» **STORED RECORDS**:
%%

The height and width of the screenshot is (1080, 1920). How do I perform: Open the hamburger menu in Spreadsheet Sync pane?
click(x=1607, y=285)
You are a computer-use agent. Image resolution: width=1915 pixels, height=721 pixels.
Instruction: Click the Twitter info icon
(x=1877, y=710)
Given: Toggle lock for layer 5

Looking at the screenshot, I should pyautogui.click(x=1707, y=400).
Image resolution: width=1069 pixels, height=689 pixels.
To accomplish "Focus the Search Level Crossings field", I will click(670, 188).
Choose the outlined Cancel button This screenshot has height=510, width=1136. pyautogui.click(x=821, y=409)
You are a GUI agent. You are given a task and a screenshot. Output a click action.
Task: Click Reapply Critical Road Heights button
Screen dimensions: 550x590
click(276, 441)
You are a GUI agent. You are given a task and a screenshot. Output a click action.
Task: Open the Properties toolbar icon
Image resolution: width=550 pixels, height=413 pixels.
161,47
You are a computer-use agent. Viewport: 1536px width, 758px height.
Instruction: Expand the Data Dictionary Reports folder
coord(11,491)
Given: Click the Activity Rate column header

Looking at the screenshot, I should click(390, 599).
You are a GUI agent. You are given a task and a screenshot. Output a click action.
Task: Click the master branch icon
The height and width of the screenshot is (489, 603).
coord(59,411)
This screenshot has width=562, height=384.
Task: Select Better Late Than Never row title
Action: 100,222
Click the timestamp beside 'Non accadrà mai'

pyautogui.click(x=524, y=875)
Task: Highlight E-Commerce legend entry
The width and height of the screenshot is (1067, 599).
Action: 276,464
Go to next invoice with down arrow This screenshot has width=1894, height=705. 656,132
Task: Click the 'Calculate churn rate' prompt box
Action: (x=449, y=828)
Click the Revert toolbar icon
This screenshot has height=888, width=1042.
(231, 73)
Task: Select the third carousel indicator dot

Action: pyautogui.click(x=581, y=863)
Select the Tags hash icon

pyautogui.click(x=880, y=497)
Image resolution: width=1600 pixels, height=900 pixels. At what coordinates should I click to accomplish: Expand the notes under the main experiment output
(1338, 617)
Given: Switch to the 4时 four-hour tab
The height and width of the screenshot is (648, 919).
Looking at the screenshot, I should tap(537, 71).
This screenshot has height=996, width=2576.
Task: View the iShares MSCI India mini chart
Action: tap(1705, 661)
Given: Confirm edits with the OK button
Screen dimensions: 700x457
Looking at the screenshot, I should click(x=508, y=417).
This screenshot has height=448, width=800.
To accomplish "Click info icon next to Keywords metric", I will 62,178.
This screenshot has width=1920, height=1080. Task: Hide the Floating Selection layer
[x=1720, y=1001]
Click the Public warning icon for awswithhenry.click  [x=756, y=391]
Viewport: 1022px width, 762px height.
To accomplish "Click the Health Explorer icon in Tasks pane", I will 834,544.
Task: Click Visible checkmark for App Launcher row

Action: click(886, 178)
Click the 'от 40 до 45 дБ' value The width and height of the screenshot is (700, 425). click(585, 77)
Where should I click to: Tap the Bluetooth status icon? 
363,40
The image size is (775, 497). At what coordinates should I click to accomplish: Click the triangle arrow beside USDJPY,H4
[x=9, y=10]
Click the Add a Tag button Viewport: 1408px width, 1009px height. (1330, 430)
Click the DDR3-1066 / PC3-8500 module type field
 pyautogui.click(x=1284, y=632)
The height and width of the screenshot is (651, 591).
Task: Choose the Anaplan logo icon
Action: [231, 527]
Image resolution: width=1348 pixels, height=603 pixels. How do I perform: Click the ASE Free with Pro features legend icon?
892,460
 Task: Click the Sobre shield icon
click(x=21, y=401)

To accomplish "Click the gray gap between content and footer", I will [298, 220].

%%

» **THE EXERCISE**:
Please give all of the material above as a Markdown table with the columns Row and Material line, one row per line and blank lines left out.

» **EXERCISE RESPONSE**:
| Row | Material line |
|---|---|
| 1 | The height and width of the screenshot is (1080, 1920). How do I perform: Open the hamburger menu in Spreadsheet Sync pane? |
| 2 | click(x=1607, y=285) |
| 3 | You are a computer-use agent. Image resolution: width=1915 pixels, height=721 pixels. |
| 4 | Instruction: Click the Twitter info icon |
| 5 | (x=1877, y=710) |
| 6 | Given: Toggle lock for layer 5 |
| 7 | Looking at the screenshot, I should pyautogui.click(x=1707, y=400). |
| 8 | Image resolution: width=1069 pixels, height=689 pixels. |
| 9 | To accomplish "Focus the Search Level Crossings field", I will click(670, 188). |
| 10 | Choose the outlined Cancel button This screenshot has height=510, width=1136. pyautogui.click(x=821, y=409) |
| 11 | You are a GUI agent. You are given a task and a screenshot. Output a click action. |
| 12 | Task: Click Reapply Critical Road Heights button |
| 13 | Screen dimensions: 550x590 |
| 14 | click(276, 441) |
| 15 | You are a GUI agent. You are given a task and a screenshot. Output a click action. |
| 16 | Task: Open the Properties toolbar icon |
| 17 | Image resolution: width=550 pixels, height=413 pixels. |
| 18 | 161,47 |
| 19 | You are a computer-use agent. Viewport: 1536px width, 758px height. |
| 20 | Instruction: Expand the Data Dictionary Reports folder |
| 21 | coord(11,491) |
| 22 | Given: Click the Activity Rate column header |
| 23 | Looking at the screenshot, I should click(390, 599). |
| 24 | You are a GUI agent. You are given a task and a screenshot. Output a click action. |
| 25 | Task: Click the master branch icon |
| 26 | The height and width of the screenshot is (489, 603). |
| 27 | coord(59,411) |
| 28 | This screenshot has width=562, height=384. |
| 29 | Task: Select Better Late Than Never row title |
| 30 | Action: 100,222 |
| 31 | Click the timestamp beside 'Non accadrà mai' |
| 32 | pyautogui.click(x=524, y=875) |
| 33 | Task: Highlight E-Commerce legend entry |
| 34 | The width and height of the screenshot is (1067, 599). |
| 35 | Action: 276,464 |
| 36 | Go to next invoice with down arrow This screenshot has width=1894, height=705. 656,132 |
| 37 | Task: Click the 'Calculate churn rate' prompt box |
| 38 | Action: (x=449, y=828) |
| 39 | Click the Revert toolbar icon |
| 40 | This screenshot has height=888, width=1042. |
| 41 | (231, 73) |
| 42 | Task: Select the third carousel indicator dot |
| 43 | Action: pyautogui.click(x=581, y=863) |
| 44 | Select the Tags hash icon |
| 45 | pyautogui.click(x=880, y=497) |
| 46 | Image resolution: width=1600 pixels, height=900 pixels. At what coordinates should I click to accomplish: Expand the notes under the main experiment output |
| 47 | (1338, 617) |
| 48 | Given: Switch to the 4时 four-hour tab |
| 49 | The height and width of the screenshot is (648, 919). |
| 50 | Looking at the screenshot, I should tap(537, 71). |
| 51 | This screenshot has height=996, width=2576. |
| 52 | Task: View the iShares MSCI India mini chart |
| 53 | Action: tap(1705, 661) |
| 54 | Given: Confirm edits with the OK button |
| 55 | Screen dimensions: 700x457 |
| 56 | Looking at the screenshot, I should click(x=508, y=417). |
| 57 | This screenshot has height=448, width=800. |
| 58 | To accomplish "Click info icon next to Keywords metric", I will 62,178. |
| 59 | This screenshot has width=1920, height=1080. Task: Hide the Floating Selection layer |
| 60 | [x=1720, y=1001] |
| 61 | Click the Public warning icon for awswithhenry.click  [x=756, y=391] |
| 62 | Viewport: 1022px width, 762px height. |
| 63 | To accomplish "Click the Health Explorer icon in Tasks pane", I will 834,544. |
| 64 | Task: Click Visible checkmark for App Launcher row |
| 65 | Action: click(886, 178) |
| 66 | Click the 'от 40 до 45 дБ' value The width and height of the screenshot is (700, 425). click(585, 77) |
| 67 | Where should I click to: Tap the Bluetooth status icon?  |
| 68 | 363,40 |
| 69 | The image size is (775, 497). At what coordinates should I click to accomplish: Click the triangle arrow beside USDJPY,H4 |
| 70 | [x=9, y=10] |
| 71 | Click the Add a Tag button Viewport: 1408px width, 1009px height. (1330, 430) |
| 72 | Click the DDR3-1066 / PC3-8500 module type field |
| 73 |  pyautogui.click(x=1284, y=632) |
| 74 | The height and width of the screenshot is (651, 591). |
| 75 | Task: Choose the Anaplan logo icon |
| 76 | Action: [231, 527] |
| 77 | Image resolution: width=1348 pixels, height=603 pixels. How do I perform: Click the ASE Free with Pro features legend icon? |
| 78 | 892,460 |
| 79 |  Task: Click the Sobre shield icon |
| 80 | click(x=21, y=401) |
| 81 | To accomplish "Click the gray gap between content and footer", I will [298, 220]. |